begin
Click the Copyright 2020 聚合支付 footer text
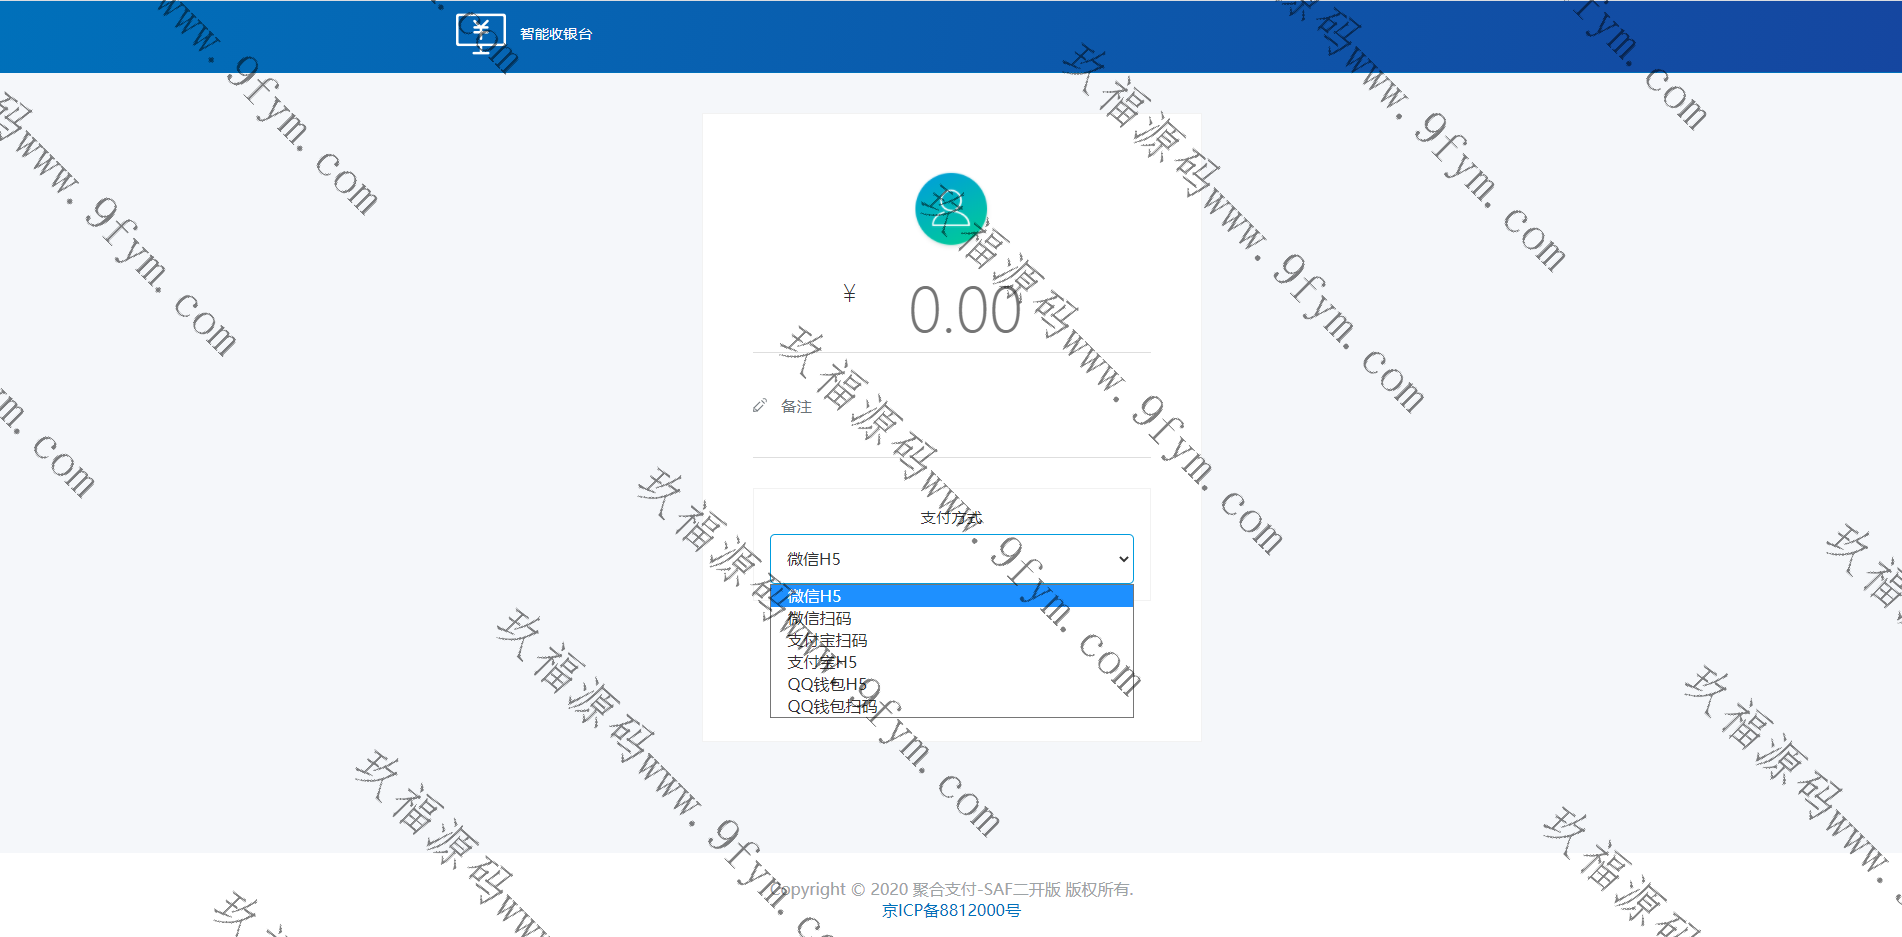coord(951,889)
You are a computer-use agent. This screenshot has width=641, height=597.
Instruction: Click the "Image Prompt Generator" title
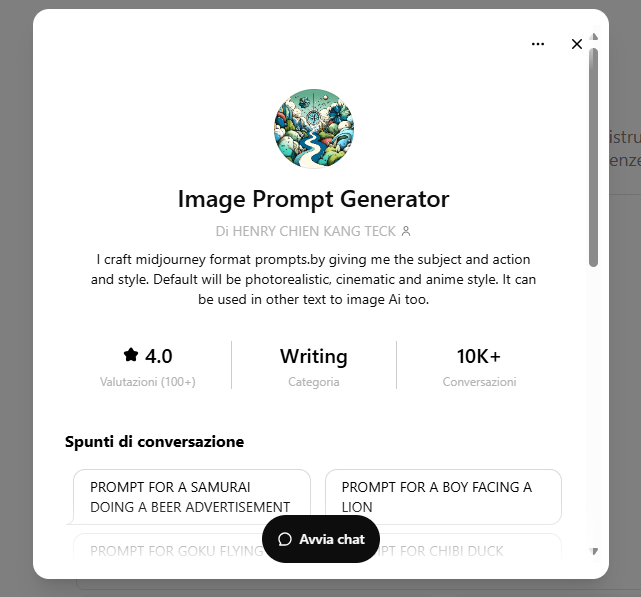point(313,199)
end
**Short task:** Write the material above as a JSON list of strings, one string per line, skipping blank lines and leaving out the pictures.

**Solution:**
[
  "Click the Copyright 2020 聚合支付 footer text",
  "coord(951,889)",
  "You are a computer-use agent. This screenshot has width=641, height=597.",
  "Instruction: Click the \"Image Prompt Generator\" title",
  "point(313,199)"
]